На автоответчике накопились десятки звонков; теперь Марко и Сара ходили вокруг телефона и слушали запись, сопровождая каждое послание заинтересованными, отрицательными или раздраженными комментариями. Я стоял возле огромного окна и смотрел на здания и пирсы вдоль реки, уже темнело, и повсюду зажигались огни.
Слуга-индус, бесшумно ступая, принес поднос с тремя бокалами — коктейль из водки, тоника и лимонного сока. Сара отпила из своего бокала, вставила диск в стереосистему: две миниатюрные колонки и спрятанный под диваном огромный сабвуфер[49]обрушили на гостиную тяжелые ритмы, прорвавшиеся через множество электронных фильтров. Я только диву давался, как Марко с Сарой умудряются еще слушать автоответчик. Я пил водку с тоником и разглядывал их: они двигались как две странные рыбы в странном аквариуме; мне было не по себе, еще больше, чем по дороге из аэропорта, когда я стал свидетелем их разговора в машине.
Где-то в доме открылась дверь, из нее вырвалась волна бьющего по ушам «хэви-метала»; в гостиную вошел бритый наголо подросток лет пятнадцати в тяжелых ботинках, шнурки волочились за ним по полу. Марко представил нас друг другу: «Карл, Ливио». Юный Карл что-то мрачно пробормотал в ответ и пошел прямиком к матери, напустив на себя самый воинственный вид.
— Двадцать фунтов или ничего от меня не дождешься, — заявил он, протянув руку ладонью вверх.
Его мать стояла, нагнувшись над телефоном.
— Черт побери, Карл, не видишь, что я занята?! — не оборачиваясь, заорала она.
— Мне начхать, я сейчас ухожу! — проорал Карл в ответ.
Сара яростно отмахнулась, голос на автоответчике бубнил: «одиннадцать утра — пять вечера — решай сама — надо знать — завтра — до двенадцати — позвонить в Токио — вовремя», голоса на диске завывали «Аууумммм, Ауууээээ, Ауууаааа».
— Черт подери, мать, кончай придуриваться, дай мне уже двадцать фунтов! — взвизгнул Карл, топнув ногой.
Сара до сих пор так и стояла в одном красном сапоге: она стянула его с ноги и запустила в сына, угодив ему в плечо.
— Сволочь! — завопил Карл, плюнув в нее. Сара швырнула в него свой бокал, он разбился рядом со мной, осколки и брызги усеяли пол из красного дерева.
— Сука! — орал Карл.
— Не смей так со мной разговаривать, сопляк! — орала Сара. Они сцепились, царапаясь, толкаясь и выкручивая друг другу руки, тут уже вмешался Марко, силой разняв их:
— Может, хватит?!
Сару трясло от злости.
— Пусть этот сопляк не смеет так со мной разговаривать! — крикнула она, поправляя блузку.

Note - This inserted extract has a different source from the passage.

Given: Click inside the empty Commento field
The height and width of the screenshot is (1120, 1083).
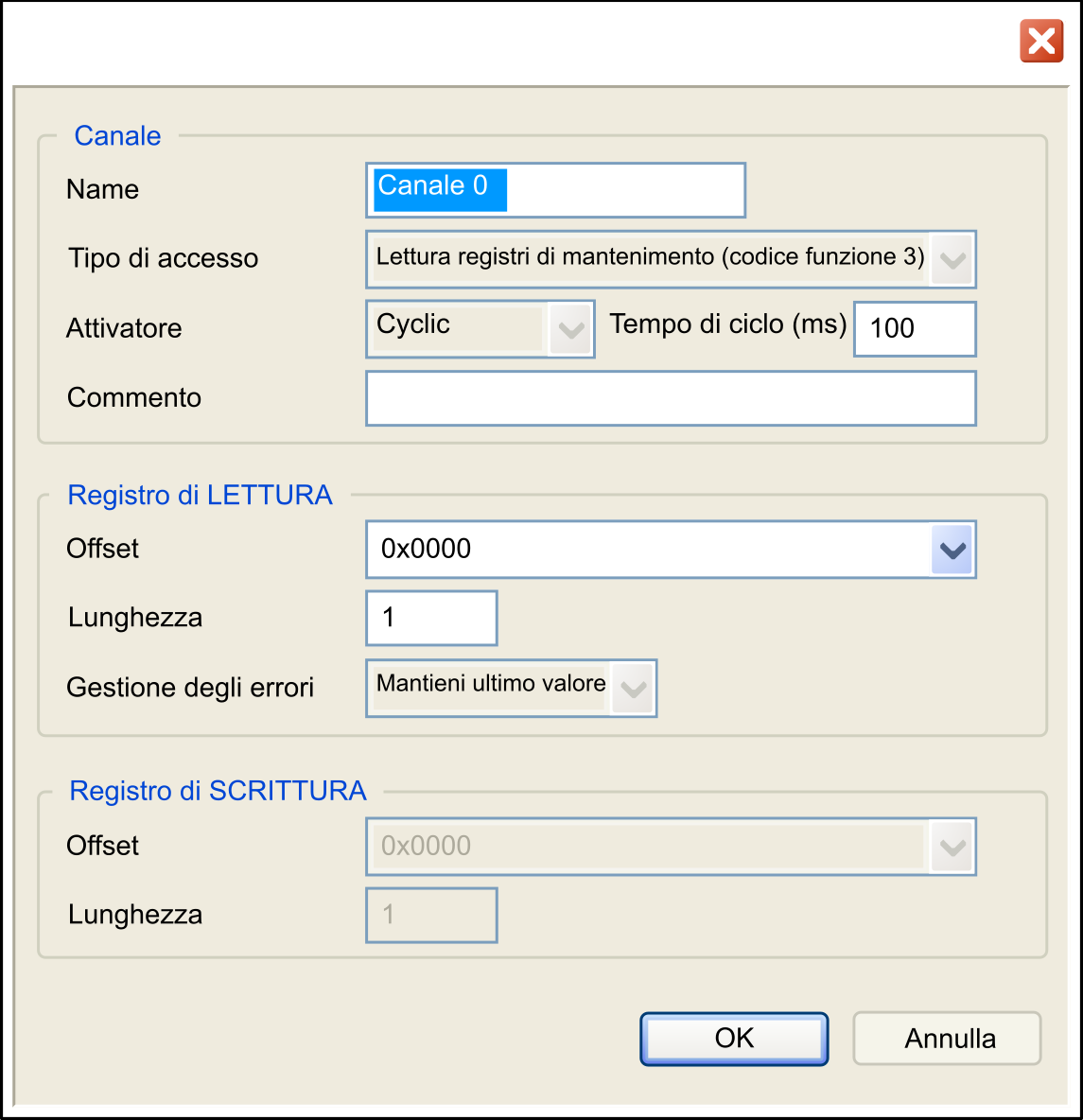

— Вот сволочь, я еще утром попросил у нее деньги! Жадина! — сказал Карл.
— Хватит, успокойтесь. — Марко вытащил из кармана несколько помятых купюр и протянул Карлу, который не спускал глаз с матери, готовый продолжить борьбу.
— Если ты не научишься вести себя как приличный человек, я тебе яйца оторву, — бросила Сара, Карл ответил грубым жестом, но мысли его уже были далеко.

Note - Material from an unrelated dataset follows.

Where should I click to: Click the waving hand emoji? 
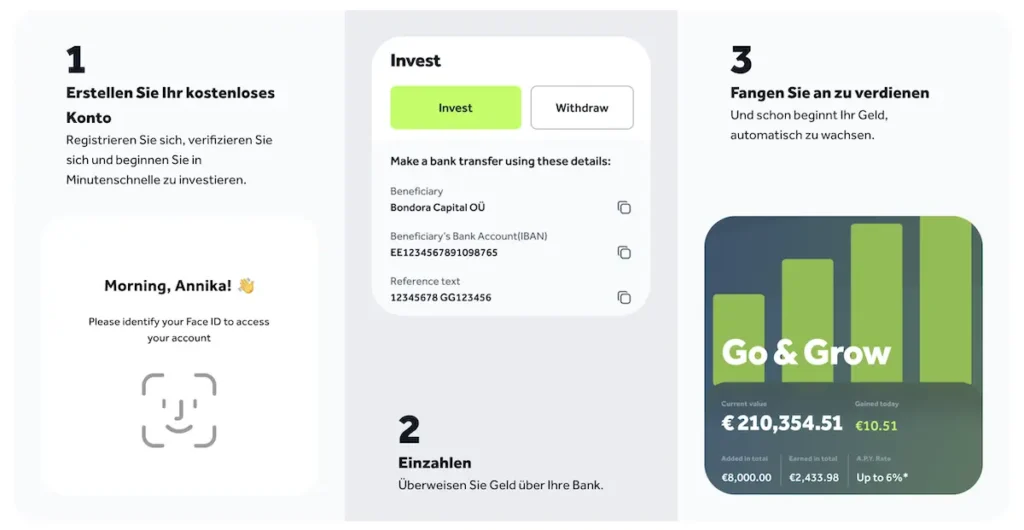click(x=246, y=286)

— Дашь мне свою черную куртку, ту, что с маленьким воротником, на четырех пуговицах? — спросил он Марко. Марко кивнул, Карл вышел из комнаты, зажав в кулаке деньги, за ним по полу волочились шнурки.
Слуга-индус пришел с совком и щеткой, собрал осколки стекла, вытер тряпкой лужу — он управился так быстро, словно уже не раз сталкивался с подобными сценами.
Марко посмотрел на меня странным взглядом:
— Такая вот семья, Ливио.
Конечно, семья, хоть и до идиллии далеко; я вспомнил своих детей: их неподвижные лица, их дерганые жесты. Вспомнил юного Ливио, каким я его видел в последний раз во Флоренции: он казался таким же недовольным и колючим, как Карл, но в его глазах светились любопытство и интерес.